I'd just suggest cloning the internal drive to an external, and recovering from that if necessary. That's how I handle drive replacement. With 40+ OSX*years I've never had the OS become corrupted and needing reinstallation.

I like to reinstall OS X every year or so as a fresh start, clearing out dated plist files, settings that stray away from default, etc.

It then feels like a brand new machine again every year. Not a necessity, but just something I enjoy.

I can also just wait for 10.9 which I would do a clean install for anyway.

talmy
Feb 18, 2013, 11:39 AM
I like to reinstall OS X every year or so as a fresh start, clearing out dated plist files, settings that stray away from default, etc.

It then feels like a brand new machine again every year. Not a necessity, but just something I enjoy.

I can also just wait for 10.9 which I would do a clean install for anyway.

Yes, if you are doing this once a year, there will be 10.9 at that time.

benwiggy
Feb 18, 2013, 11:54 AM
I like to reinstall OS X every year or so as a fresh start, clearing out dated plist files, settings that stray away from default, etc.

It then feels like a brand new machine again every year. Not a necessity, but just something I enjoy.
Rather than delete everything and put back the OS, why not leave the OS, and just remove the plist files?

In 10 years of using OS X, I've reinstalled twice, and one of those probably wasn't necessary. The separation of user files from the OS means most problems can be solved by sorting out the user Library folder, rather than replacing the OS with identical files.

talmy
Feb 18, 2013, 12:26 PM
The separation of user files from the OS means most problems can be solved by sorting out the user Library folder, rather than replacing the OS with identical files.

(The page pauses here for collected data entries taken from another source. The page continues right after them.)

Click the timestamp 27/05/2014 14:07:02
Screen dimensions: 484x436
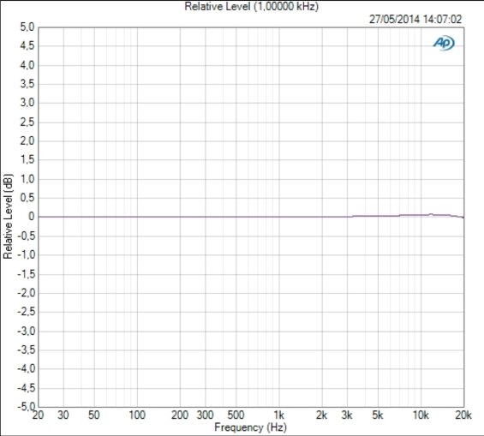[415, 20]
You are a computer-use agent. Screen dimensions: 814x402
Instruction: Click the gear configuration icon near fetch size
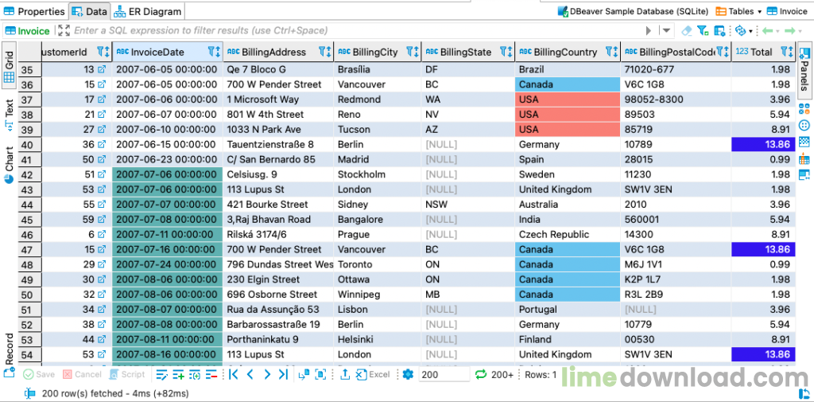pyautogui.click(x=408, y=374)
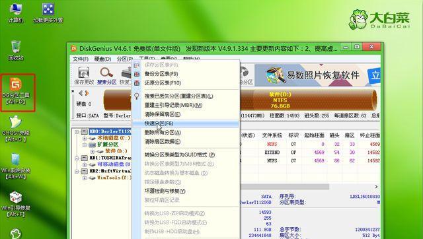Image resolution: width=423 pixels, height=239 pixels.
Task: Expand the 本地磁盘 (C:) tree node
Action: (85, 138)
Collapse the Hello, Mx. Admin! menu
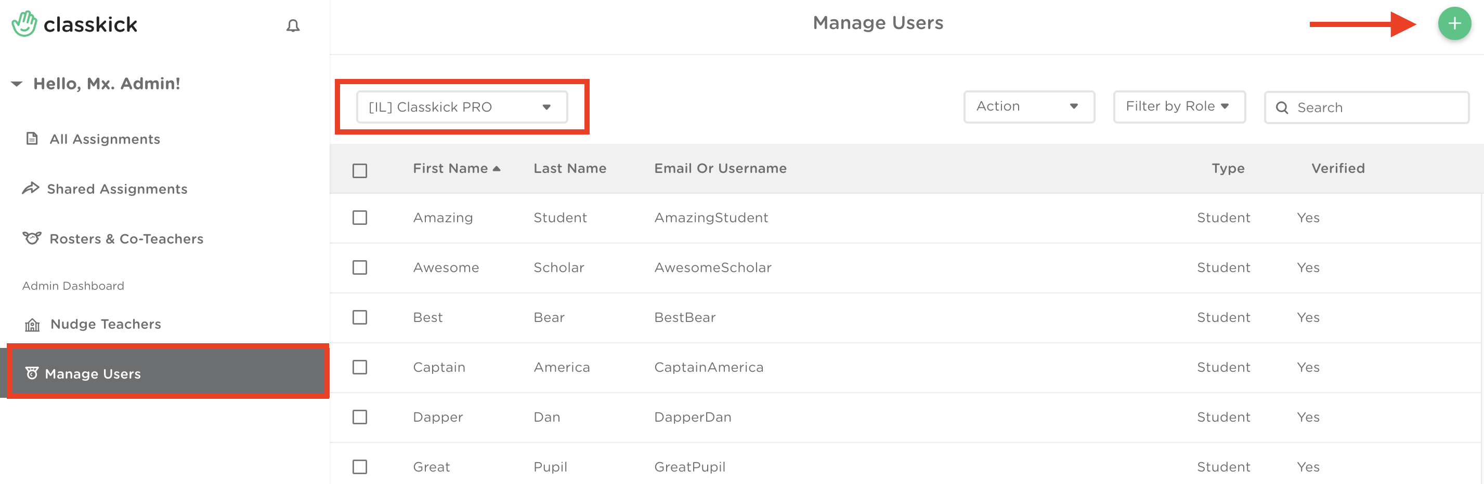The width and height of the screenshot is (1484, 484). coord(17,84)
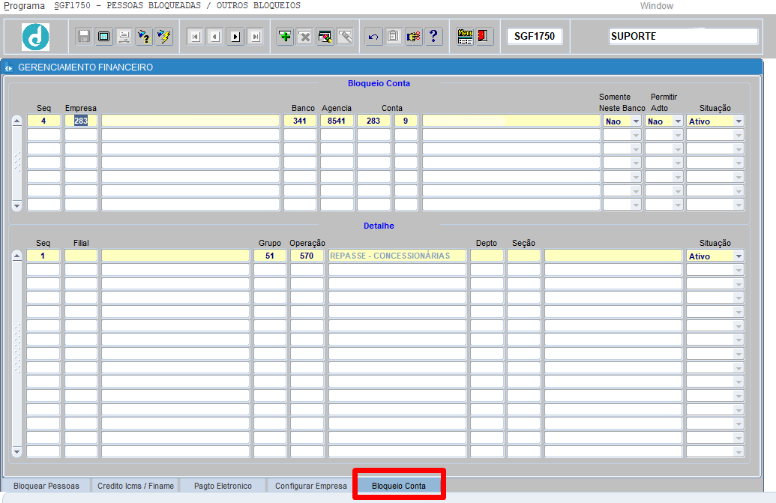Open Somente Neste Banco dropdown in first row
Image resolution: width=776 pixels, height=503 pixels.
[x=636, y=121]
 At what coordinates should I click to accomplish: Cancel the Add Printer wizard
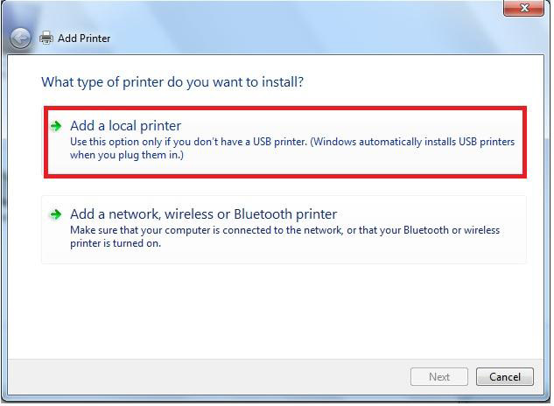(504, 376)
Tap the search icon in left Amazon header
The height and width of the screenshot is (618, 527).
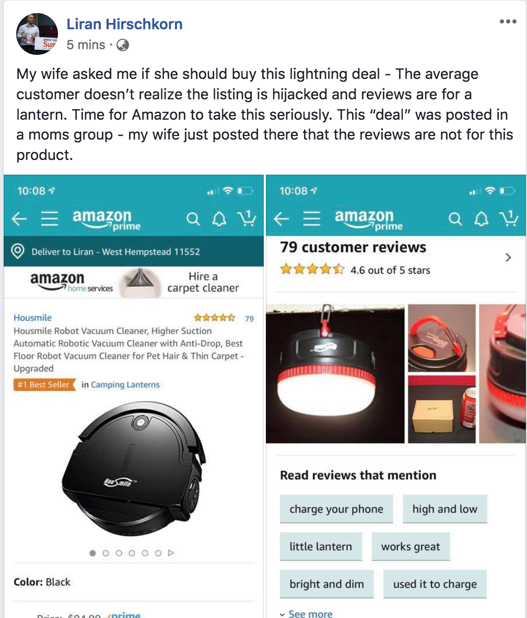pos(193,219)
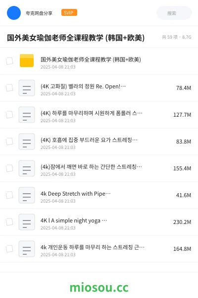The width and height of the screenshot is (198, 298).
Task: Check the box for the 155.4M file
Action: tap(9, 168)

Which brings up another approach -- just create a new user account and then delete the old (after archive all important data first!)

Still, my account on my latest machine is my original that has been migrated repeatedly for through 4 OS upgrades and several computers. It certainly has some cruft in it, but it doesn't seem to effect operation.

PatriotInvasion
Feb 18, 2013, 04:19 PM
Rather than delete everything and put back the OS, why not leave the OS, and just remove the plist files?

In 10 years of using OS X, I've reinstalled twice, and one of those probably wasn't necessary. The separation of user files from the OS means most problems can be solved by sorting out the user Library folder, rather than replacing the OS with identical files.

Because I want to start fresh by removing more than just plist files. I'm talking about old log files, "previous iTunes Libraries", and all of that application data for apps that have been installed and then deleted with traces left all throughout the bowels of the OS.

Plus, after months of adjusting preferences and settings, you lose track of what was the factory default setting. A clean install of the OS allows you to start from scratch as if you just unboxed the machine. It's more OCD than anything, but it's worth the time for me to copy all my files back over.

PatriotInvasion
Mar 23, 2013, 02:42 PM
With the release of 10.8.3 I was able to create a bootable install partition on my external Thunderbolt drive since the Mac App Store version of ML is now compatible with the 13" rMBP.

Now I can reinstall OS X with speed if I choose to.:D No waiting for the 4GB installer from Apple's servers.